No punctuation or non-ASCII characters should be used. Seriously. Keep it boring.
Once you have answered these questions, you will be asked to confirm and hit ENTER. Once the process starts, you can watch it go or take a 20-30m break.
If the account has insufficient AIM privileges or something goes wrong, the system will try to rewind and delete what is created. However, you still have to run the following to clean out extra resources (like SSH keys, S3 buckets, etc.):
iot cloud uninstall
Installer stages
The installer process has three stages:
- Bootstrap
- Deploy
- Database setup
When you run the iot cloud install step, it runs all three back-to-back. Once done, you should see a message indicating success. If you see that, you can proceed to install the toolchain.
If you get any errors, check the Troubleshooting section, uninstall, fix the problem, and start again. You can re-use the same answers as before, except when you run the installer, a new password is auto-generated.
Logging in
As an administrator, you can log into the system you just installed using the credentials:
Username: admin
Password: {password generated during installation}
If you forget or misplace the admin password, you can log into the AWS Console (make sure you set it to the same region as the AWS profile you configured).
Then visit the AWS Systems Manager (SSM) > Parameter Store, click on the /simpleiot/{team-name}/admin_password key and click on the Show link.
Inviting Team Members
Once the back-end is installed, you can invite others to join your team. Only Administrators are allowed to invite others to join.
Inviting others is a three-step process:
Invoke the command to invite someone. This will require entering a valid username and email for the invitee. Next, a secure invitation file and a private key are generated. The administrator must get these to the recipient (via email, text, or any other messaging app).
The recipient will use the invitation file and the key to accept and join the team. They will be prompted to enter a password for that account.
Users can now log in with their username and password.
The invitation system uses the Amazon Cognito user provisioning workflow. If there are any issues, you can delete the user via the SimpleIOT CLI or manually remove the account from the Amazon Cognito Console.
Single-user Invitation
To invite individual users, you can use:
iot team invite --username={team-member username} --email="{recipient email}"

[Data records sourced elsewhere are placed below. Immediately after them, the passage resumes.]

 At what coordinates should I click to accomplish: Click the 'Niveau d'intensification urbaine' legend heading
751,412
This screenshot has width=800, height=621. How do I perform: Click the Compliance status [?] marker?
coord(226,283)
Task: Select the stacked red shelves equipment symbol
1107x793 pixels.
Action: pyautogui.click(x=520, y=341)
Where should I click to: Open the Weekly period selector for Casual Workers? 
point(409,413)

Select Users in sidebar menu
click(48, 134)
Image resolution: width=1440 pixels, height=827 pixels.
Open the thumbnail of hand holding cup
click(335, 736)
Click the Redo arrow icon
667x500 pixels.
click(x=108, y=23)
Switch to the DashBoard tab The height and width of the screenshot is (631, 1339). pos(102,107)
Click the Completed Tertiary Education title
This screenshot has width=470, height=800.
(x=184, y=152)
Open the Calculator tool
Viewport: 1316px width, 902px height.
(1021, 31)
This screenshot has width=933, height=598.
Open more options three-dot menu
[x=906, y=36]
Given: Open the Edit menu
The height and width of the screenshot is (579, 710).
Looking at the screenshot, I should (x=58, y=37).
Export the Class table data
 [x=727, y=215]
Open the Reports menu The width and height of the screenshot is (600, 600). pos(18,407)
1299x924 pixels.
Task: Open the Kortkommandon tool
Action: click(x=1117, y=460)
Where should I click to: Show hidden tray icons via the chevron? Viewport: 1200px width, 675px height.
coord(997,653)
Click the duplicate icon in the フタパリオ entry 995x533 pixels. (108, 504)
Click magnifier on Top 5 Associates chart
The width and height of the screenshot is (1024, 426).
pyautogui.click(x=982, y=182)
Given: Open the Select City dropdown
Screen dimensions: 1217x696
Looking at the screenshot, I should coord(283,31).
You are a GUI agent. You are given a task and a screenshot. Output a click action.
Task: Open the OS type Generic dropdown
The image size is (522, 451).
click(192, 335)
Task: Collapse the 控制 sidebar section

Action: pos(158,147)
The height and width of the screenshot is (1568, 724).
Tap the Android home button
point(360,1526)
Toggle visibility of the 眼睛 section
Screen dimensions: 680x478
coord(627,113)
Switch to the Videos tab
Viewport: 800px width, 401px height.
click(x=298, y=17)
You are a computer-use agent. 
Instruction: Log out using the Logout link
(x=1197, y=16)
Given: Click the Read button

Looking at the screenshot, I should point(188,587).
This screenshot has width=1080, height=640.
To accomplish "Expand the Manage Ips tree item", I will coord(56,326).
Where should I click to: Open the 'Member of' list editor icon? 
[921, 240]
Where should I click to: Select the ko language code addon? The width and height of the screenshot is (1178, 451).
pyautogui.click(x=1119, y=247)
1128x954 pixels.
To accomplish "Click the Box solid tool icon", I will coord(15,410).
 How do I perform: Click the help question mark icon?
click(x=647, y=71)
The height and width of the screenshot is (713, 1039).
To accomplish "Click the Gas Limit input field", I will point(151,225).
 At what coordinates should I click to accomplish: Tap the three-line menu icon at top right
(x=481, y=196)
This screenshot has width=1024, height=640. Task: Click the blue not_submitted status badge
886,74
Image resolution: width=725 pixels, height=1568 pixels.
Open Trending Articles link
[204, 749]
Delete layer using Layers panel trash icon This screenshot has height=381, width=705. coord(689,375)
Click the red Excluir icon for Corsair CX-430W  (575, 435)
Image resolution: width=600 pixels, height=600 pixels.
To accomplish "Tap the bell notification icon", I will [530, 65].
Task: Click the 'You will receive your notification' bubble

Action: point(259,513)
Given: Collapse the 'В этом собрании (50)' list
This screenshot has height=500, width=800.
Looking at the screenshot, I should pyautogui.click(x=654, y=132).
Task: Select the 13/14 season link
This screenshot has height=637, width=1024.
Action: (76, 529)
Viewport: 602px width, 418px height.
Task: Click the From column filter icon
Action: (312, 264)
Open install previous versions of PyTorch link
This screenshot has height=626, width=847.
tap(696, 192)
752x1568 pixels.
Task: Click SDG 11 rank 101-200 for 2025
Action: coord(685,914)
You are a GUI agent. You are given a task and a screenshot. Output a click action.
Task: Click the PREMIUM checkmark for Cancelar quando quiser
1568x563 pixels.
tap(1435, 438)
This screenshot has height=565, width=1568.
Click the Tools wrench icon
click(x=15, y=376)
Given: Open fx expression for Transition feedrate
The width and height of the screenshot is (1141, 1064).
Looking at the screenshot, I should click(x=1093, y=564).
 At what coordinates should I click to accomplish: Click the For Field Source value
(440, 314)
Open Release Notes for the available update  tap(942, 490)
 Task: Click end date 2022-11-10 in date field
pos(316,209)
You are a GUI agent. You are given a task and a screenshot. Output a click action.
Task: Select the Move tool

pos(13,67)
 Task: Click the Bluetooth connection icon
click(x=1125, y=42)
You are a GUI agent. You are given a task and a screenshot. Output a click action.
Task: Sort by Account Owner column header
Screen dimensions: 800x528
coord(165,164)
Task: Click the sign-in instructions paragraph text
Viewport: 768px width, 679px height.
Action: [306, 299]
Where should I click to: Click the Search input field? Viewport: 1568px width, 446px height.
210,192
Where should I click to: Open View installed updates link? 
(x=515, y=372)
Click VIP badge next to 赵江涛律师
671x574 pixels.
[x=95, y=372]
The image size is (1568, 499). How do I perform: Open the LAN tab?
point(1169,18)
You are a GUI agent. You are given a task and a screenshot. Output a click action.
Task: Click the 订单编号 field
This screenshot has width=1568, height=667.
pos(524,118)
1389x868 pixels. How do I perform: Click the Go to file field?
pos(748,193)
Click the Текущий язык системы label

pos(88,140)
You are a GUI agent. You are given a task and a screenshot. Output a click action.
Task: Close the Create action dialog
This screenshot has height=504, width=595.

This will show the name of an invitation file, ending with .simpleiot and saved in the current directory, as well as a unique Invite Key value.
Both these items need to be securely sent to an invitee. The mode of transmission is up to you.
Suppose the recipient cannot finish the process and join using these credentials. In that case, you can use the following command to remove the user's account from Cognito:
iot team leave --username={team-member username}
Be careful when using this command on an active user.
Once removed, the user can no longer log into the SimpleIOT system. All the files stored on their own machine, as well as projects, models, and devices they have created, will remain untouched. But they will no longer be able to log in via the CLI to manage them.
You will need to send them a new Team invitation to allow them to log in again.
Shared Environment
The SimpleIOT back-end is an open, shared environment designed for development and collaboration. This means all registered users can access all projects, models, and provisioned devices.
It is recommended that each person create a project prefixed with a unique name or initials to prevent accidentally accessing someone else's work.